Task directions ▸ Each line of the records containing "computer" is to be copied out and returned.

=== Information supplied ===

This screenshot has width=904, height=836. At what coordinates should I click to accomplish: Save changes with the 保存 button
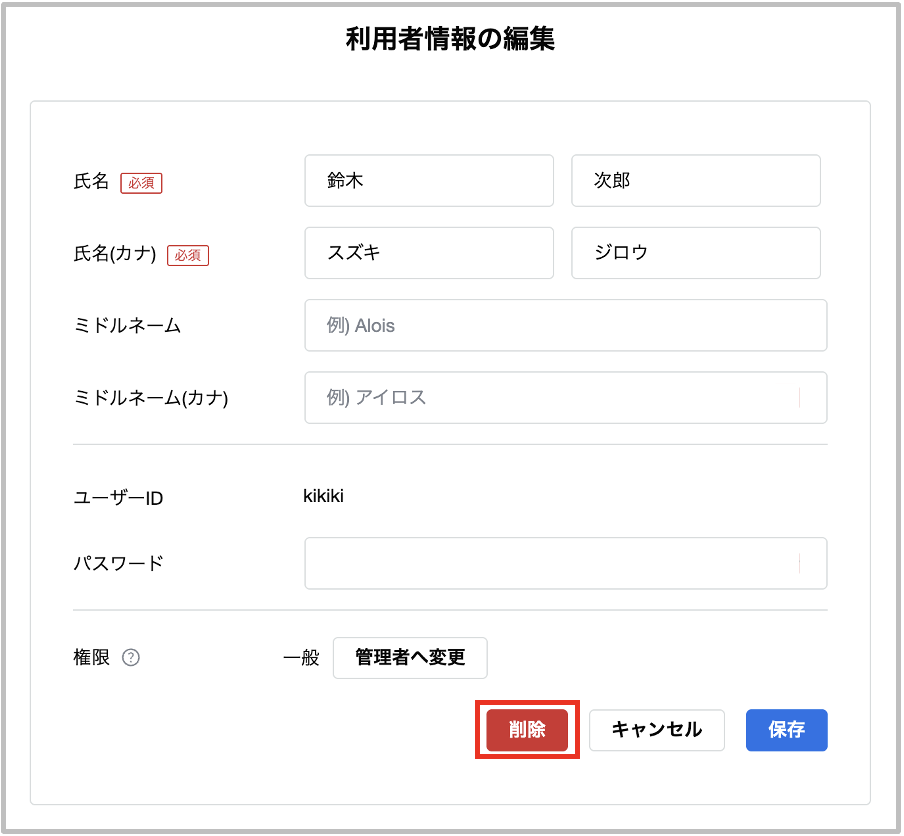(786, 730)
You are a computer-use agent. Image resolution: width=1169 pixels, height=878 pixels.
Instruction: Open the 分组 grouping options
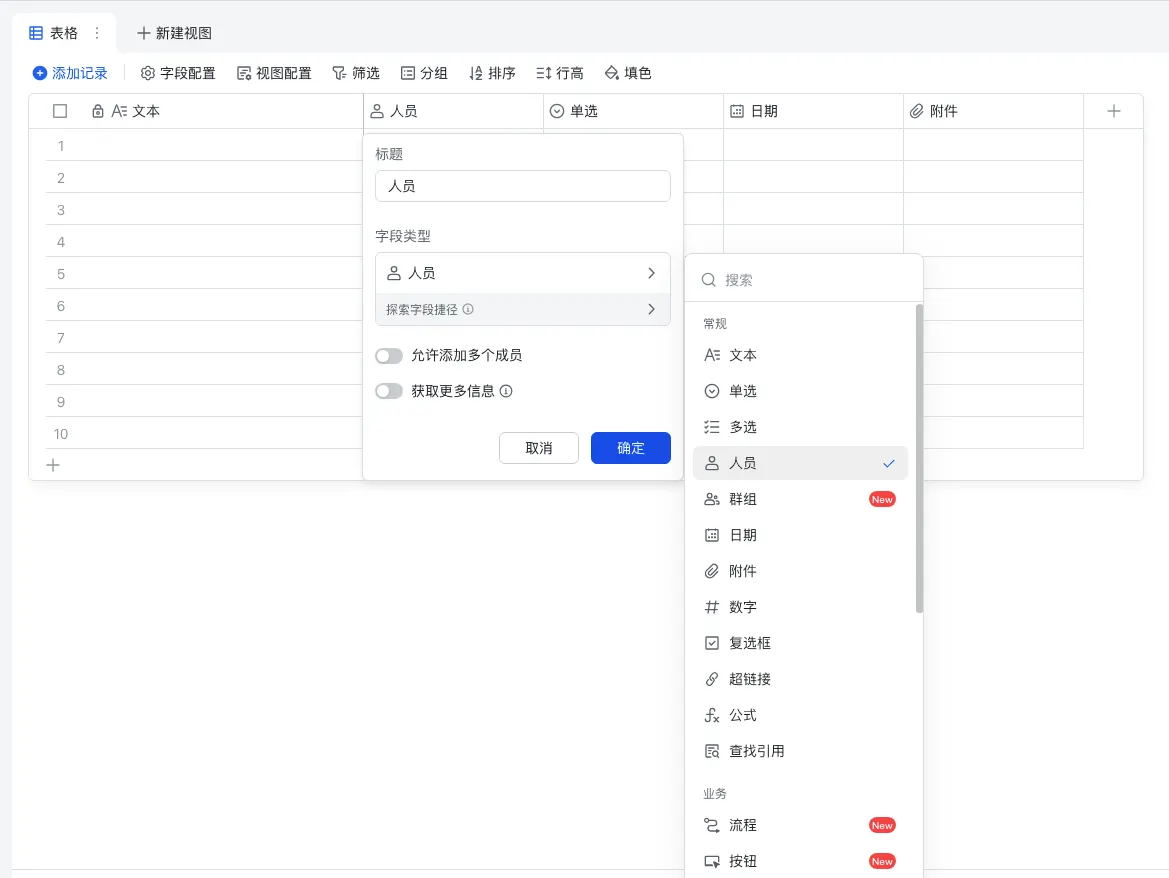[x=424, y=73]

===
=== Information supplied ===

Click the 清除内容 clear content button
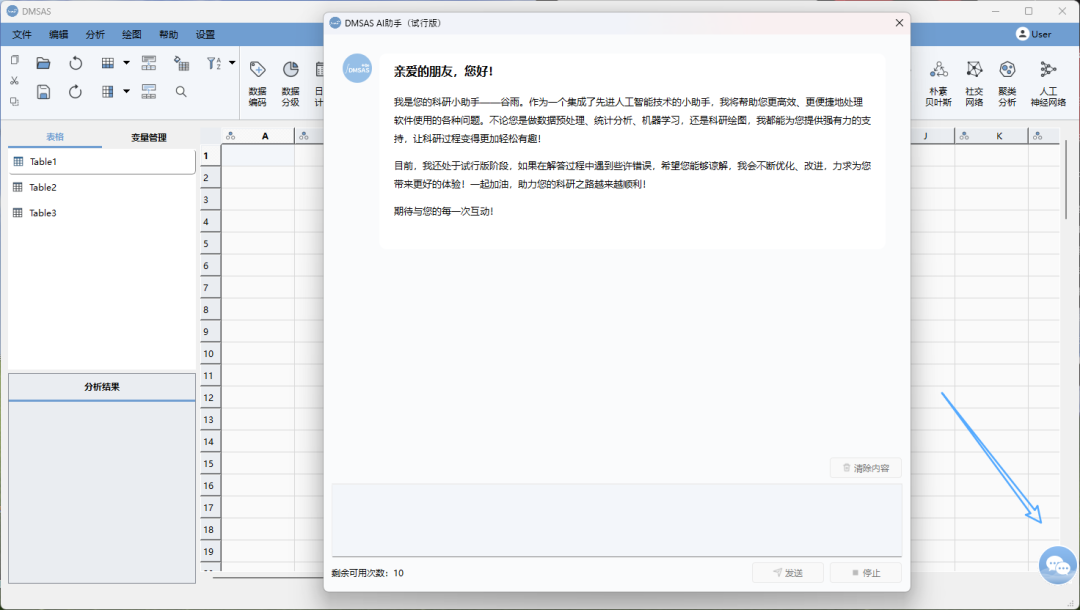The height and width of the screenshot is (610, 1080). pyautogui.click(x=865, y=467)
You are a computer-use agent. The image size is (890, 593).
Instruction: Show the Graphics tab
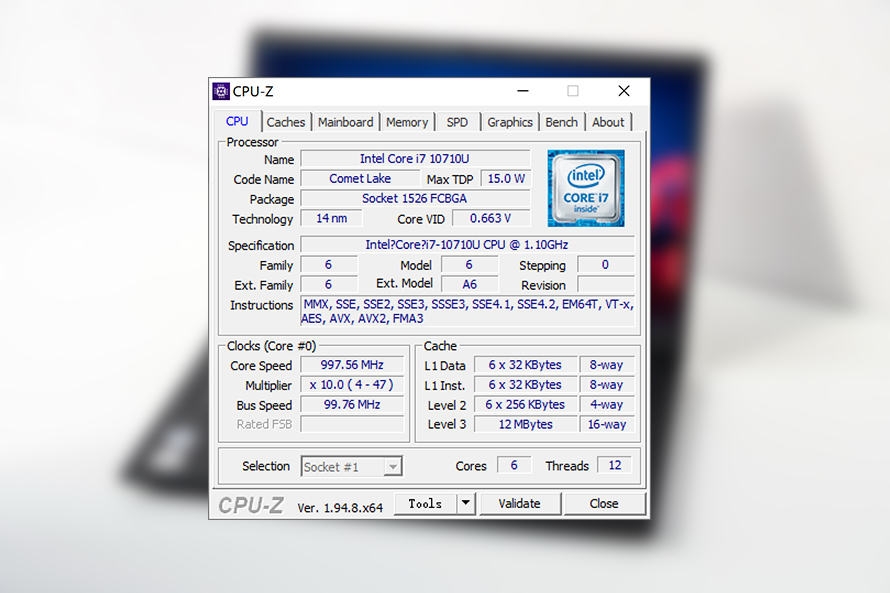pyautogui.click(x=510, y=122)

===

Solution to this task ▸
You are a computer-use agent. Image resolution: width=1169 pixels, height=878 pixels.
You are a computer-use agent. The image size is (890, 593).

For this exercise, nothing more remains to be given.